One fire drives out one fire; one nail, one nail; [one class the other]
Rights by rights falter, strengths by strengths do fail.
Come, let's away.
Act IV, Scene VII (lines 52 - 60)

The characters in the play are mostly without depth (a major abandonment of the poet's greatest gift - the ability to create characters as real and complex as ourselves) but Shakespeare shines when it comes to the relationship between Coriolanus and Volumnia, his mother. Coriolanus is famously the creation of his overbearing mother. She raised him for war and her mothering created a stunted man-child with no understanding of what it means to exist in a complex society in times of peace. When he is banished he betrays his own country and joins the enemy in order to sack his own city. Coriolanus has no soliloquies (surprising in a Shakespeare play). It could be argued that he is too limited a consciousness to have any interiority at all. There is also very little poetry in the language of the play.

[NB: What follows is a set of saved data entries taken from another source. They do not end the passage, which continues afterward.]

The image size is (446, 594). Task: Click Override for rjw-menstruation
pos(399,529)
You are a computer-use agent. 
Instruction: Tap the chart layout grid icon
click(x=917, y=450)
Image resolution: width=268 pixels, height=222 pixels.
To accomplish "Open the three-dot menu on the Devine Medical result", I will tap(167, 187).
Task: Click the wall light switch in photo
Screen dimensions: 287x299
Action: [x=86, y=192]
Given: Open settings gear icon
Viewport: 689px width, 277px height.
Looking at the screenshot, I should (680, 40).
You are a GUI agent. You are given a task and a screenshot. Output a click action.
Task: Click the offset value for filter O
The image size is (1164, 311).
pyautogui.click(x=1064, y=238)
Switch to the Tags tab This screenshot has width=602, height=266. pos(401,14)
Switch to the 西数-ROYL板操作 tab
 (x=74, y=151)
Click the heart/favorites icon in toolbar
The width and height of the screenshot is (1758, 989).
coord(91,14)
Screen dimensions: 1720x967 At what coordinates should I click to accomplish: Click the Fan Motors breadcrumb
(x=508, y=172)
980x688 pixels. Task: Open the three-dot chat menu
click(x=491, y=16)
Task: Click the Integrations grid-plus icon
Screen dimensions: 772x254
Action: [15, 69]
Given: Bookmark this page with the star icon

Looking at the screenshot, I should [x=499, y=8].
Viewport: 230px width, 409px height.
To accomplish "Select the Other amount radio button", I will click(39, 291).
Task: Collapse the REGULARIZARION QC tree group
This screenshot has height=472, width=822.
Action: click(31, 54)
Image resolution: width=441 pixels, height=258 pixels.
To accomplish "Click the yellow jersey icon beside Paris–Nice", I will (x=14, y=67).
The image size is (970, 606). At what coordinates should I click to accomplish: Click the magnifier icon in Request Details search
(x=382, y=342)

Sophocles in his "Antigone" and Euripides in his minor works wrote profound political works touching upon the role of the state and the threat it could pose to greater social and spiritual values. Advocates of both democracy and tyranny were allowed to debate and have their say. In Shakespeare's tragedy the characters simply yell over one another and no dialectic takes place. This denies the play an opportunity at expanding its political commentary. I personally find the anti-democratic nature of the play considerably loathsome. After the anti-semitic "The Merchant of Venice" it strikes me as being his most backwards play. It is a harsh and disturbing work but not without its own twisted and subtle genius.